Optimal detumbling strategy for a non-cooperative target with unknown inertial parameters using a space manipulator

Abstract

Capturing tumbling target is considered as one of the greatest challenges in on-orbit service missions due to tumbling motion and parameter uncertainty of the space non-cooperative target. The tumbling motion of the target should be attenuated as quickly as possible before grasping to avoid the unexpected collisions and possible damages to the space manipulator or the target, which means the shortest-time detumbling trajectory is necessary. In many studies about the optimal detumbling trajectory planning the inertial parameters of the target have been assumed to be accurately known, which is usually difficult for a non-cooperative target so that parameter identification is needed before planning a optimal detumbling trajectory.

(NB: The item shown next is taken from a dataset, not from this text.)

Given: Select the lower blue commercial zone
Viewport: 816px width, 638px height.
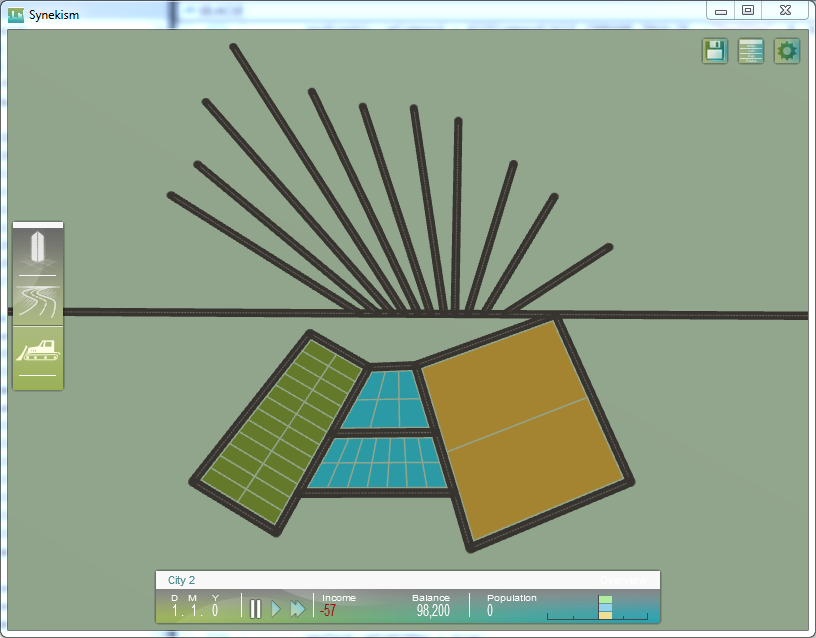Looking at the screenshot, I should pyautogui.click(x=378, y=463).
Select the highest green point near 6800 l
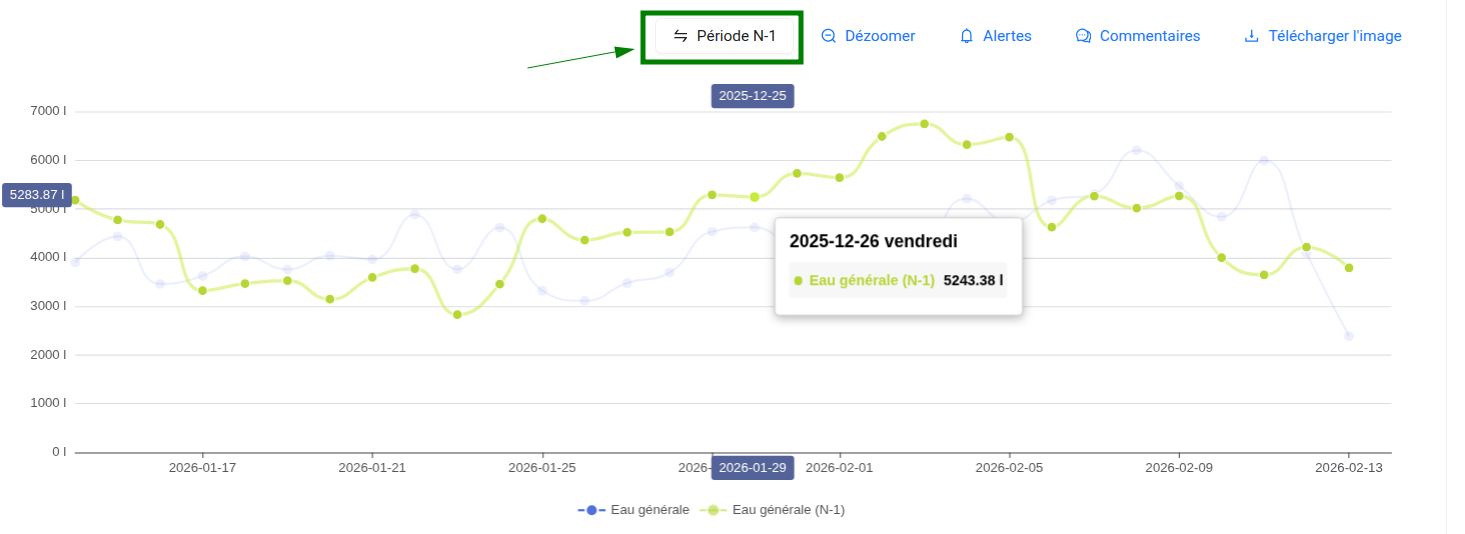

In this paper, a novel strategy for parameter identification and detumbling of a tumbling target by a space manipulator is proposed. The strategy includes two phases. First, unknown inertial parameters of the target are identified in finite-time by a new estimation method with the assumption of interval excitation (IE), which relaxes the strict persistent excitation (PE) condition required in most prior studies. Second, the shortest-time detumbling trajectory of the tumbling target is generated by formulating a time-optimal control problem (OCP) in which the target attitude bounds and the limitations of the contact force as well as the relative velocity between the space manipulator and the target are represented as extended dynamical sub-systems and saturation functions. Then, the Calculus of Variations method is used to solve the OCP to obtain a high accuracy solution. During two phases, the contact force between the space manipulator and the target is utilized to generate external moment for identifying the inertia parameters of the target and detumbling the target. Meanwhile, a unified hybrid impedance control framework is applied to the space robot to track the desired contact force and motion trajectory. The whole strategy is verified by a space manipulator capturing a tumbling target, and numerical simulations demonstrate the effectiveness of the proposed methods.